The long wait to receive care for a mental health crisis should not be tolerated, and should be treated as quickly any other illness or emergency.
Those who suffer from a mental illness are not able to control their illness, anymore than someone can control when they have a heart attack.
When someone is taken to the hospital for a mental health crisis, they are assessed by a psychiatrist or a telepsych and then play the waiting game to see if they will be placed in a mental health facility in a timely manner.
Usually they are not. It’s not uncommon for a mental health patient to wait in a hospital for days prior to finding a bed in a mental health facility.
The lengthy wait for a mental health patient to receive adequate care may come from the lack of beds, or need for more psychiatrists.
Iowa is ranked 50th in the nation for state beds, and ranks 47th for overall number of beds, according to the National Alliance on Mental Illness (NAMI). In Iowa, there are only 720 mental health beds, a decrease from the 5,000 beds available in 1950.
The stigma surrounding the illness slows the progress to get those with a mental illness the adequate care they need.
Nearly 60 percent of American adults, and 50 percent of American youth, are reported to not have received the mental health services they needed in the previous year, according to NAMI.
Although we cannot physically see the illness, it looks like that person is choosing to think or act that way. The stigma would say that because they do not look sick, they are not really sick. They can just handle their “problem” on their own.
That stigma is wrong.
Even though you cannot see the illness, it’s still debilitating, and pushes that person into a situation they cannot control, or–in extreme cases–it pushes them to to hurt themselves or hurt others.

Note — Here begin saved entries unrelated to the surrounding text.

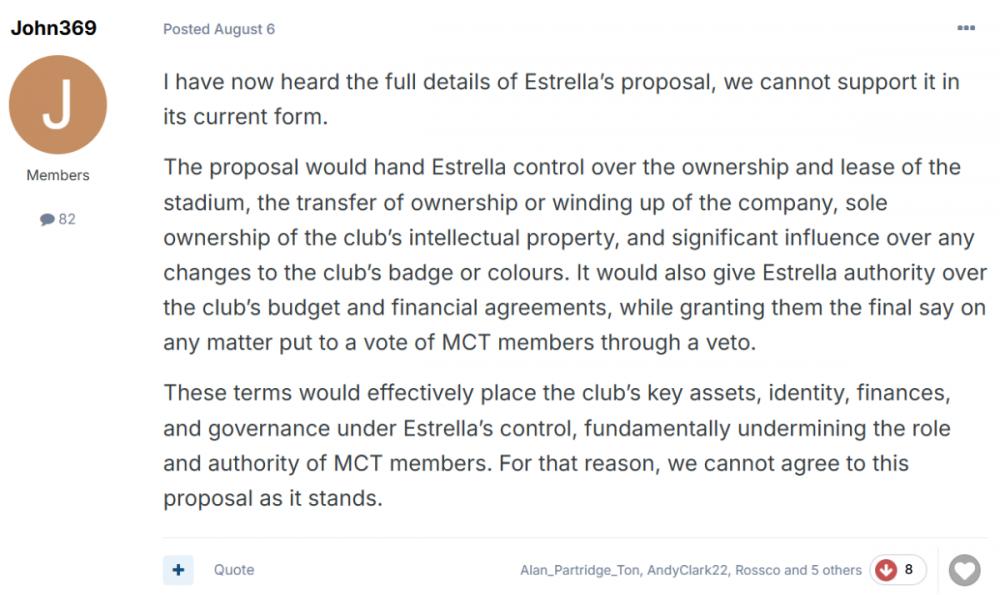View Alan_Partridge_Ton's profile from reactions
The image size is (1000, 595).
click(x=580, y=570)
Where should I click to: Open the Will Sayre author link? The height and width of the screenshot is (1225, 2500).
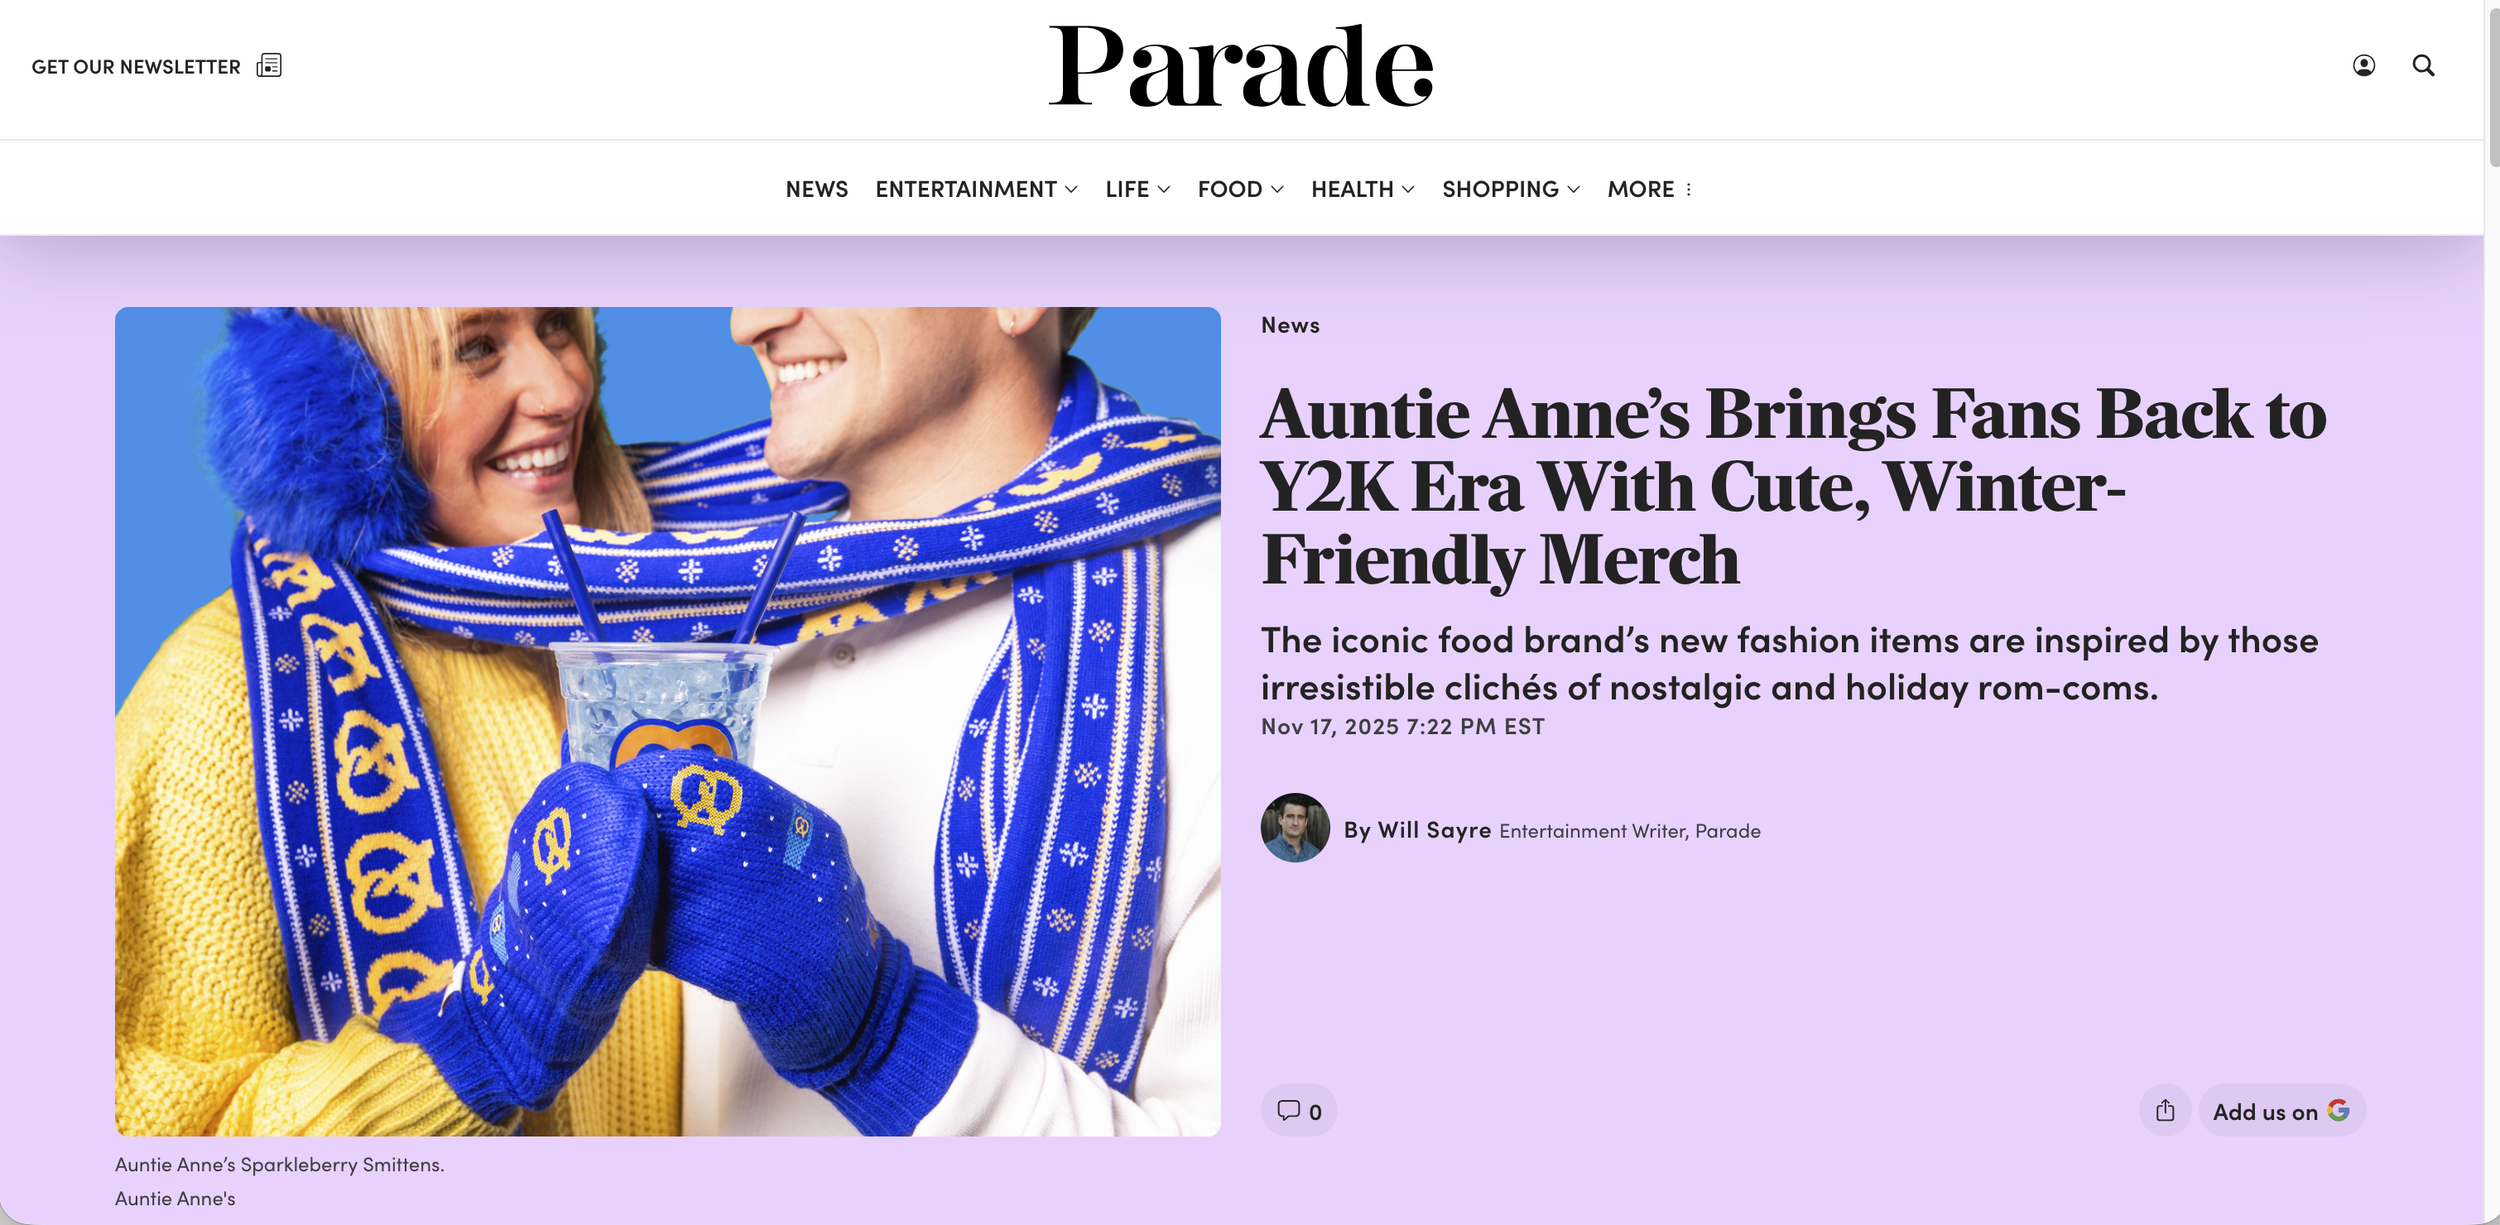pos(1417,830)
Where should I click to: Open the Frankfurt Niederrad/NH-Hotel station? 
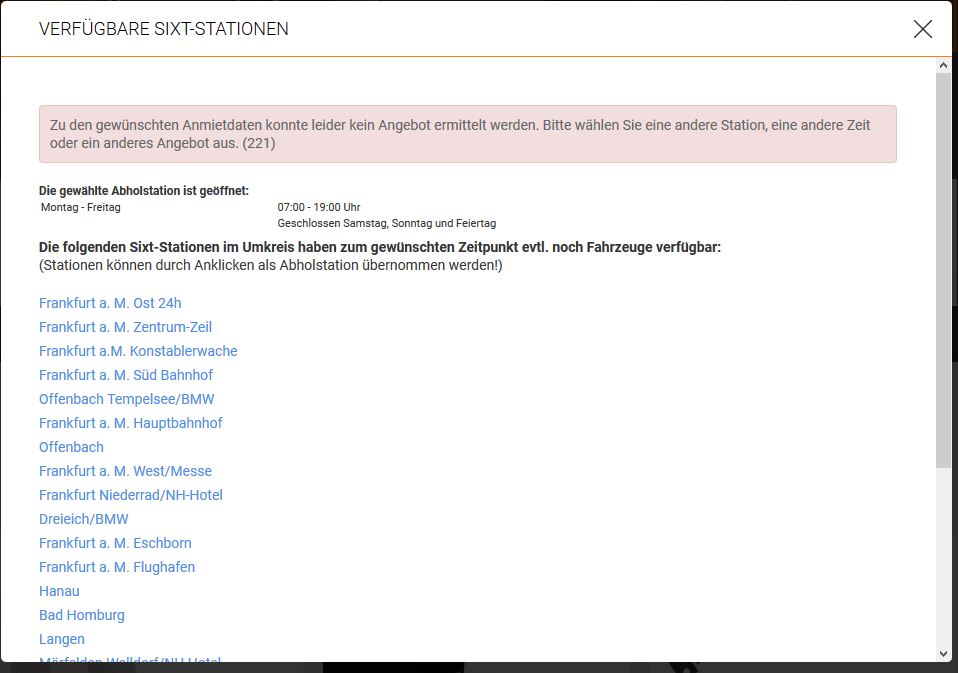(131, 495)
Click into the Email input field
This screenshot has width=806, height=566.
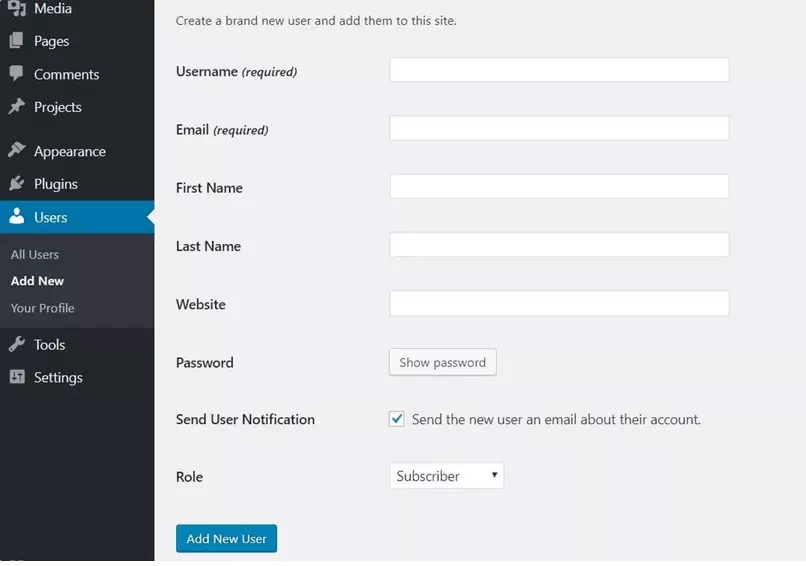click(559, 128)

We need to take mental health seriously, and push for a better care system for mental illness, adequate care for mental health could become an expected standard.
An expected standard would draw more attention to the need for more psychiatrists and psychologists, and would begin to find ways to fund a better healthcare system that gives timely treatment to those suffering a mental health crisis.
Before the 2018 legislative session begins, state representatives need to place mental health care needs back to the forefront of Iowa’s health care discussion. Iowa should not be the last in the country for our treatment of Iowans with mental health problems.